| Outcome | Probability | Yes Bid | Yes Ask | 24h Change | Volume | |
|---|---|---|---|---|---|---|
| Before 2027 | 0% | 0¢ | 0¢ | — | $0 | Trade → |
This market asks whether SpaceX will conduct a public flight test of its Human Landing System (HLS) variant before 2027, a milestone that would signal progress toward commercial lunar lander capability and affect expectations for the Artemis lunar program.
SpaceX's HLS is a modified Starship concept developed in partnership with NASA to serve as a lunar lander; development has proceeded through iterative prototype flights, engineering tests, and design work aimed at meeting NASA requirements. Timing for an HLS-specific test depends on technical readiness, regulatory approvals, NASA acceptance criteria, and availability of launch infrastructure and support.

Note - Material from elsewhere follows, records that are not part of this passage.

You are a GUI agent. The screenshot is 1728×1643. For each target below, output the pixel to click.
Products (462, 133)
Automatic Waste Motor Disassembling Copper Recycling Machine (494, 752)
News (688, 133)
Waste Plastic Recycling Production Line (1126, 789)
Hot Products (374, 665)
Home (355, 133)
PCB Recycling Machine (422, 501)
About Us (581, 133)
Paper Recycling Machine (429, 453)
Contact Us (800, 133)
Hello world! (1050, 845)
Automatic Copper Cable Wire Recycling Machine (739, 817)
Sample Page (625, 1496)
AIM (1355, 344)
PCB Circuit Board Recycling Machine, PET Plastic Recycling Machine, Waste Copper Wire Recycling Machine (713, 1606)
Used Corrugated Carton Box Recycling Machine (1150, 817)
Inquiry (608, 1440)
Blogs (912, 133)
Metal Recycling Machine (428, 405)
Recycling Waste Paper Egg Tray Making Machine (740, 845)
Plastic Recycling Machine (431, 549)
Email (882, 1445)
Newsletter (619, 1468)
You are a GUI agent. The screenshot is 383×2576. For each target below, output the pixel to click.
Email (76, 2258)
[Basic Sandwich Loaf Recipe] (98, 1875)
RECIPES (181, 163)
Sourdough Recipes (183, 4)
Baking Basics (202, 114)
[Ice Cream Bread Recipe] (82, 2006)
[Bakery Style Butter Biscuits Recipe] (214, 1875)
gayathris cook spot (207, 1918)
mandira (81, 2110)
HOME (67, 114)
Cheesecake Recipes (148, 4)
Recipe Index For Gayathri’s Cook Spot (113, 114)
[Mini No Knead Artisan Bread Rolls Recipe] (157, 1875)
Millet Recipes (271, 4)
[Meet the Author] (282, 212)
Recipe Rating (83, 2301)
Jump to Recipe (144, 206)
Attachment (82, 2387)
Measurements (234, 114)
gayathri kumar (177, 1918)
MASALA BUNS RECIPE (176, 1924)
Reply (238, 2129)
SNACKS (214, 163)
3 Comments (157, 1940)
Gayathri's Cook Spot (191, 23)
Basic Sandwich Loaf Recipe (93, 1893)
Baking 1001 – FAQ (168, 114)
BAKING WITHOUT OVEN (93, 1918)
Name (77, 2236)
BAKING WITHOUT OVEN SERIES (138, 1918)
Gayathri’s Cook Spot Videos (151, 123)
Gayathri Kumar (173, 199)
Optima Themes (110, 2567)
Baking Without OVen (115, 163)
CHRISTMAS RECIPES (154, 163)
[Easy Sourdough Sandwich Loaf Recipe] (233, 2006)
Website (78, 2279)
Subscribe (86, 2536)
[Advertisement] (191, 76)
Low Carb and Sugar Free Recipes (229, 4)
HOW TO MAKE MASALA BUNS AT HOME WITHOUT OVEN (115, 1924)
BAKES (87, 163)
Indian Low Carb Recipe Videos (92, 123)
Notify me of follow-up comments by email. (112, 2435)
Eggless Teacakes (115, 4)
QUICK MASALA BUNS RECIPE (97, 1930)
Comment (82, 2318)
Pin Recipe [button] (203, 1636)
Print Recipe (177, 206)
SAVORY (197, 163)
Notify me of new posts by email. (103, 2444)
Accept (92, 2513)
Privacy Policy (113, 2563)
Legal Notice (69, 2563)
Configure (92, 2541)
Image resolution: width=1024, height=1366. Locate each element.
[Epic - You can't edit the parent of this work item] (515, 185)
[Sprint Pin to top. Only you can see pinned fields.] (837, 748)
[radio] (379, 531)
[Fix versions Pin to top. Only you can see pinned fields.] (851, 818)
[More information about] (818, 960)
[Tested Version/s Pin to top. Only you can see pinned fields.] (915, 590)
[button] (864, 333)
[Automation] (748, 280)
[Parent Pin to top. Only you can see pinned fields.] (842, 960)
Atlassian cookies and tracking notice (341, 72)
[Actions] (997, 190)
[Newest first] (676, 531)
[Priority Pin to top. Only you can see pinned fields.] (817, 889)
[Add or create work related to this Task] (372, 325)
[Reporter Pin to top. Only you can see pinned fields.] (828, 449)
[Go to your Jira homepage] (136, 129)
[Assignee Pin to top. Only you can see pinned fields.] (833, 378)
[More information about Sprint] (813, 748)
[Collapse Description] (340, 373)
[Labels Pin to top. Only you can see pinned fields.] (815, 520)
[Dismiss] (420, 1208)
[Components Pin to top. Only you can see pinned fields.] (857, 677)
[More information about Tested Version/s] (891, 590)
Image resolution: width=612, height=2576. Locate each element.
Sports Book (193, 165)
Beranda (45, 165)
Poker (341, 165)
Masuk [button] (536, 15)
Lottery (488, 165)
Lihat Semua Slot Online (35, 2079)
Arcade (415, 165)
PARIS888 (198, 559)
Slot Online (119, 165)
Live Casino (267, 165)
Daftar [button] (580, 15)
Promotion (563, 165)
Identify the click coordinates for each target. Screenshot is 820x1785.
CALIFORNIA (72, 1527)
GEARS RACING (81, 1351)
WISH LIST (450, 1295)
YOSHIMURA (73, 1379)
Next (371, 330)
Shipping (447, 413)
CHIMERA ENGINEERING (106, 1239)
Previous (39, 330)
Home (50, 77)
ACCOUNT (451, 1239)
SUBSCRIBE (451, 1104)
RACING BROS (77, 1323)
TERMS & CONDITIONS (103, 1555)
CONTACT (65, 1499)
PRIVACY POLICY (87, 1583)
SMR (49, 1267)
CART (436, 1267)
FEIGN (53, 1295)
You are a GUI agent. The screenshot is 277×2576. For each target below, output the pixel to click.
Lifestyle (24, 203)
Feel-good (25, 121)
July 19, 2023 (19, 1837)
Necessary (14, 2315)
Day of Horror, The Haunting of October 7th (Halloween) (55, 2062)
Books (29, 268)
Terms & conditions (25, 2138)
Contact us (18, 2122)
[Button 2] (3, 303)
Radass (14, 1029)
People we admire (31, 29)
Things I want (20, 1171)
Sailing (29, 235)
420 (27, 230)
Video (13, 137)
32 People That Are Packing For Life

Market prices reflect traders' aggregated judgments about whether a qualifying HLS test will occur before 2027 and update as new technical, regulatory, or programmatic information emerges. Use prices as a real-time summary of current public expectations rather than fixed predictions.
A qualifying 'test' typically means a publicly observable flight or integrated demonstration of the Starship variant configured as the HLS that exercises core mission-relevant capabilities; the market outcome hinges on the contract's official definition, so look for the event's settlement criteria to confirm exact requirements.
Key actors include SpaceX (development, testing, and launch cadence), NASA (requirements, certification, and program timing), regulatory bodies such as the FAA and range authorities (launch licenses and safety approvals), and major suppliers or partners that affect schedule and hardware availability.
Relevant milestones include repeated Starship flight demonstrations at the necessary altitude/orbit regime, demonstrated in‑orbit refueling capability if required by mission architecture, validated propulsion and avionics performance, and completion of required ground and environmental tests for the HLS configuration.
NASA can accelerate, require modifications to, or delay an HLS test through contract milestones, acceptance testing, additional requirements, or funding and schedule directives; program-level decisions often determine test timing as much as vehicle readiness.
Past results are informative because they show SpaceX's iterative development pace and risk profile, but they are not determinative: HLS testing involves different configurations, regulatory scrutiny, and mission objectives that can change timing independently of earlier prototype flights.